Although the trends in experiments at the organismal level were clear and significant, viral loads were highly variable. The AmE-711 cell line allowed for testing of limited amounts of inoculum in a more controlled system than that offered by live bees, reducing the variability and allowing for more detailed observation.
Dynamics of mixed viral infection in vitro
Similar to the results observed in young bees, IAPV replicated at higher levels than SBV in the cell culture system. This result was independent of the concentration of the inoculum, suggesting a differential maximum load or “saturation” limit for each virus in the system (persistently infected with DWV). Interestingly, this dynamic changed in the presence of high levels of KBV denoting complex dynamics and potential virus-virus interactions. At the cell level, if two or more co-infecting virus species require the same cellular machinery, the viruses will compete for cellular resources. For example, the internal ribosomal entry sites (IRESs) present on the genomes of all viruses in this study require a variety of ribosomal proteins to complete their infection cycle42. There is evidence that ribosomal proteins may be limiting factors for virus replication43. It is possible that IAPV and the very closely related KBV12 may compete more strongly for, or simply require fewer, ribosomal proteins than SBV or BQCV. With the KSIBD mixture, KBV gained over IAPV probably because they use similar machinery and KBV was more abundant from the start of infection. An additional consideration is that we did not monitor for KBV-IAPV recombination events which could impede accurate quantification of these viruses. Further studies are needed to determine why IAPV and KBV infect the bees and cultured cells so efficiently, to corroborate the ability of KBV to outcompete IAPV and to determine scenarios for direct interaction (if any) between these viruses.
SBV was outcompeted by other viruses despite comprising almost 98% of the SIDB mixture. Initial preferential degradation of SBV in the inoculum and the absence of cell surface receptors for SBV in the AmE-711 cell line could partially explain the outcome, but once inside the cell, genome levels of the iflavirus SBV did not increase at the same rate as those of the dicistrovirids in genus Aparavirus (IAPV, KBV). Comparison between IAPV and SBV in the SIDB experiments and between KBV and SBV in the KSIBD experiments are warranted as similar starting loads were detected for these pairs at T0. In both cases the levels of SBV did not increase as dramatically as the levels of IAPV or KBV (that reached more than 2 orders of magnitude by 12–48 hpt). Another cell culture system, a primary cell line from the Asian honey bee has been reported to support replication of CSBV30. In that report, CSBV replication was detected by RTqPCR 2 days post-inoculation with a maximum of a 10-fold increase in virus load, which then rapidly declined. Factors that could limit SBV in this case are the lack of molecules needed for initial replication, suppression of virus replication by the RNAi pathway and inability of the virus to spread from cell to cell. Cell specialization may explain results for SBV in young bees with different pathogenicity at different developmental stages, i.e. SBV is reported to induce acute infections in larvae and pupae but persist in covert infections in adults41,44. Cell lines derived from different tissues are needed to address this concept. Another scenario is competitive exclusion whereby DWV in the cell line excluded or restricted SBV, for example by competing for cellular resources specific for iflavirids, as DWV did not exclude the aparaviruses IAPV and KBV.

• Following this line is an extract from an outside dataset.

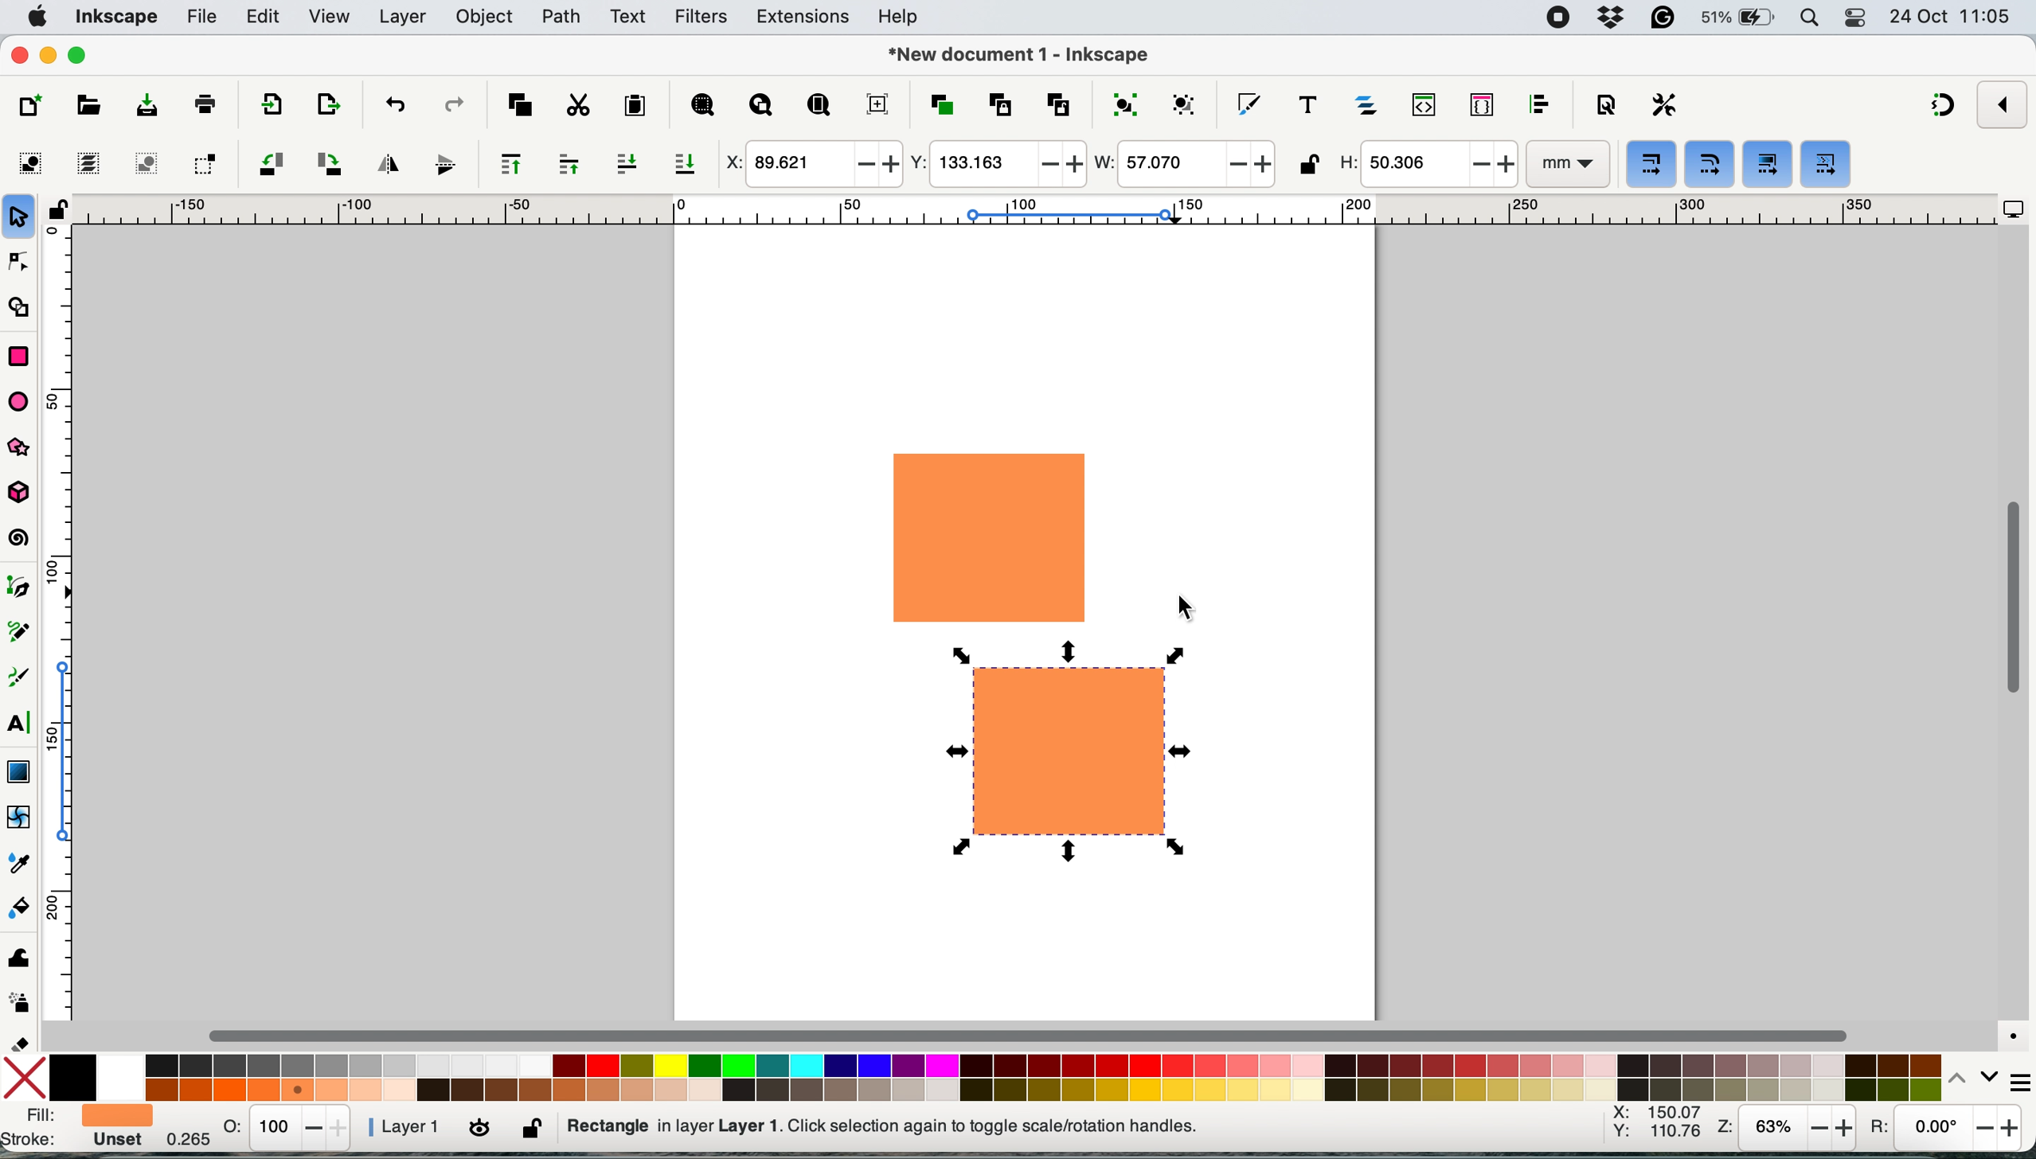  I want to click on no fill, so click(29, 1076).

Challenges with the AmE-711 cell culture
As presented here, this system allows for molecular studies that will complement current tools used to investigate honey bee biology. The cell line also permitted screening for infectious clones of IAPV (Supplementary information, Supplementary Fig. S4). However, the use of this cell line was challenging as described below.
Our experimental design and biological replicates were limited by the availability of cells and by our inability to amplify the culture at Iowa State University, where cultures could not be maintained for more than 3 passages. Although living cells were maintained by diluting the original medium with fresh medium, the rate of cell division was very low (see supplementary movie file AmE-711-untreated) with a doubling rate of more than 7 days, rather than the reported 4 days31. A suitable batch of fetal bovine serum (FBS) may be the most critical component for successful maintenance of this cell line. Optimization to facilitate use of the cell line for in-depth studies of honey bee pathobiology is underway.

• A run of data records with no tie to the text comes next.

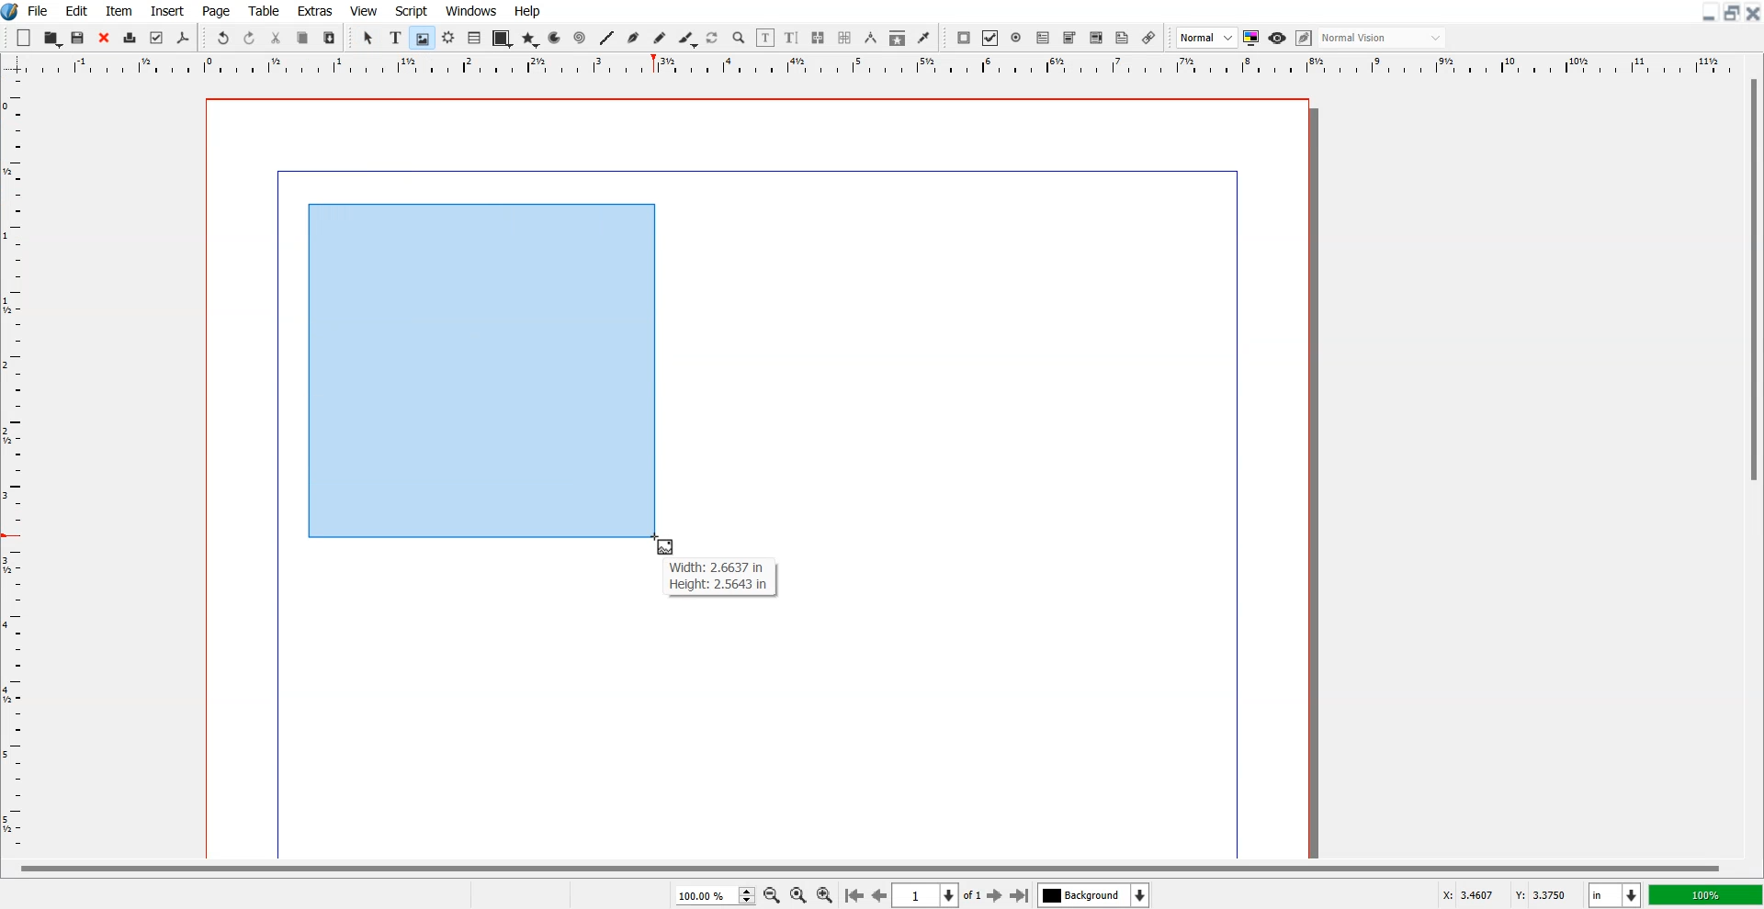  What do you see at coordinates (330, 37) in the screenshot?
I see `Paste` at bounding box center [330, 37]. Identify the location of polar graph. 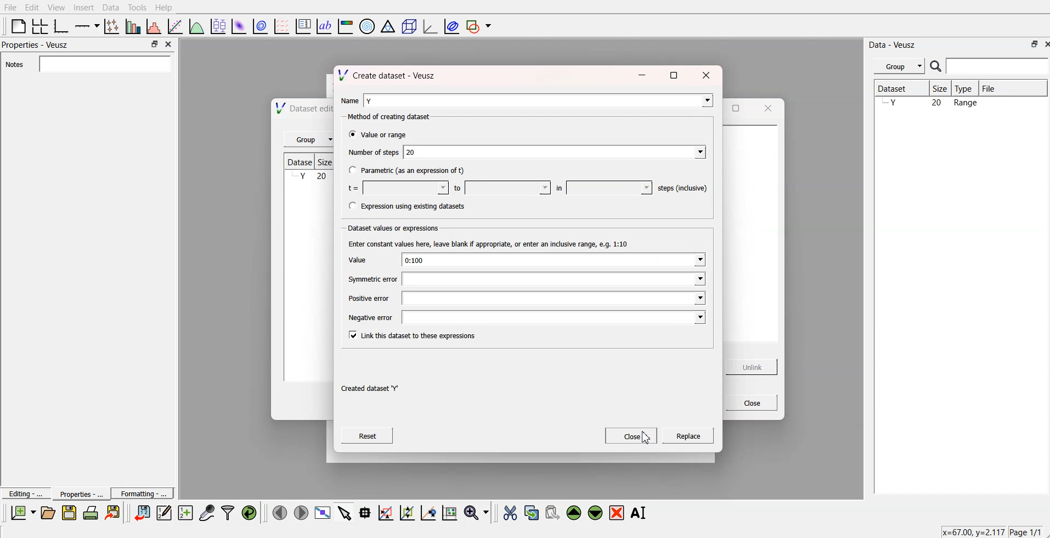
(368, 25).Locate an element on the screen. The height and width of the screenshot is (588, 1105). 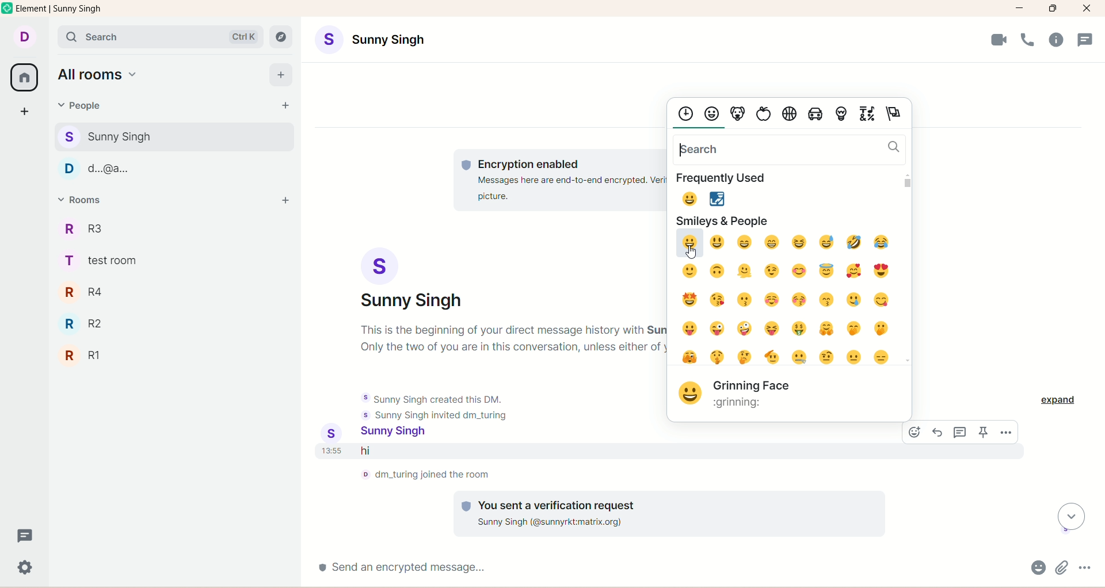
rooms is located at coordinates (83, 200).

While no virus particles were observed in the AmE-711 cell line on preliminary examination by transmission electron microscopy (T.J. Kurtti, personal communication), we detected the DWV genome (using RTqPCR and sequencing) and particles (by TEM) in cells that were not inoculated. The origin of DWV in the AmE-711 cell line is unclear: Although cells could have been contaminated with DWV at some stage during establishment of the AmE-711 cell line, the prevalence of DWV suggests that embryonic cells used to develop the cell line were infected with DWV. DWV is widespread and can infect honey bees chronically without inducing signs of infection. DWV is transmitted by mites, by direct contact between bees and notably, vertically from queens and drones19,45,46,47. DWV has previously been detected in primary cultures of honey bee cells48, reinforcing the challenge that the high prevalence of DWV in honey bee colonies poses for procurement of virus-free tissues for establishing cell cultures.

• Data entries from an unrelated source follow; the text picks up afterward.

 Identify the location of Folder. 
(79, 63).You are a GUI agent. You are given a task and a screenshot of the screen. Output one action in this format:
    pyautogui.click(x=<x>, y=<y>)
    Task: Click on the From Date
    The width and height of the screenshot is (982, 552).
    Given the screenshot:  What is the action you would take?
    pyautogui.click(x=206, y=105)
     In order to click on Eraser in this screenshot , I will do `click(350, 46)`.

Cytopathic effects were induced without a dramatic increase in DWV levels after CrPV-1A treatment of AmE-711 cells. This result may be explained by the cells being close to a hypothetical maximum viral RNA load and a 2-fold change was sufficient for induction of CPE. Another possibility is that CrPV-1A is affecting cellular pathways other than the siRNA pathway. Nayak et al. (2010) reported that CrPV-1A does not interfere with the miRNA pathway, but recent work shows that CrPV-1A also inhibits silencing via the miRNA pathway in S2 cells49. No DWV-free cell line was available to test whether CrPV-1A alone could induce CPEs in honey bee cells; how CrPV-1A leads to AmE-711 cell death requires further investigation.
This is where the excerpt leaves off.